My father gratuitously favored my older brother and dismissed the rest of us for being ‘like our mother.’ Golden brother was not a goon like us. Golden brother talked ‘stock market’ with our father, and that made him the best choice to handle the Trust … forget the fact that golden brother was a thief and a liar …

… but that was the story of my father’s life too: he was a thief and a liar like my brother …they were twin apples.
 
My father thieved money from his own brother’s kids ... right to their faces. And my father lied to our family about his affairs, and lied every weekend when he came home to kick-stomp the family tranquility because he wasn’t important enough or rich enough to leave us.

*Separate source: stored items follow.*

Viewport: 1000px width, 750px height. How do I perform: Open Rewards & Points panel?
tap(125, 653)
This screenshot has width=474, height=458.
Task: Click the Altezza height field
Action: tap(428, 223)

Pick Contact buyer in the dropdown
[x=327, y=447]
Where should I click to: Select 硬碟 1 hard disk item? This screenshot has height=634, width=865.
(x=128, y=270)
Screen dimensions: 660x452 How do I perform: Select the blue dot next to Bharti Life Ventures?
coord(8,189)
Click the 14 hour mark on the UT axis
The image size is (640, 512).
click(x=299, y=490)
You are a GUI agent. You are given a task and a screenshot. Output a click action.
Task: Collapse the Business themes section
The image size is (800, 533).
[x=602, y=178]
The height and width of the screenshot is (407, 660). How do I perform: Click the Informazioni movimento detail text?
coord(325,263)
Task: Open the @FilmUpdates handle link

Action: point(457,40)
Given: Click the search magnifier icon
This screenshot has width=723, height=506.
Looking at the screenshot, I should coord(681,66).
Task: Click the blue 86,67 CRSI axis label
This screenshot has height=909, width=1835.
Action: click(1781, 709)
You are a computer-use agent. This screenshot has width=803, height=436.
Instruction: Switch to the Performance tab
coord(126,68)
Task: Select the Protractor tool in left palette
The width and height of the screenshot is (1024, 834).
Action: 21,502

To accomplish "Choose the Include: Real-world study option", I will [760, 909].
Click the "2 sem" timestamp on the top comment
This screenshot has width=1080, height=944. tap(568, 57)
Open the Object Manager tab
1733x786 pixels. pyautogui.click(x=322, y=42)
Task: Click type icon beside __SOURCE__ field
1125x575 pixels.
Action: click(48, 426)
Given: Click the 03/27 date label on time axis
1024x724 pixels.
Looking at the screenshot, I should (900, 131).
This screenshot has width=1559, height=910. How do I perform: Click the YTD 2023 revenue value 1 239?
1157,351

And that’s why I supported him when he finally left our family … I wanted him to feel better. I wanted the dysfunction to end.

But it couldn’t end, and he triumphed when Mom died, because that meant no more alimony payments for his new wife to dig over.

She said to my face once that she had to get up every morning and go to work just to pay-off Mom’s alimony … and it made me feel horrible to hear that shit … and my father tried to stop the payments several times, but Mom’s lawyer told her the agreement was ironclad.

What a ridiculous sop my family, but at least my father made the obligatory payments and didn’t hide his assets or fake his demise like other men do. Mom could not afford lawyers fees to collect the due, so my father paid the alimony because he honored the social code …

… which proves at some level, there was a respectability about the man.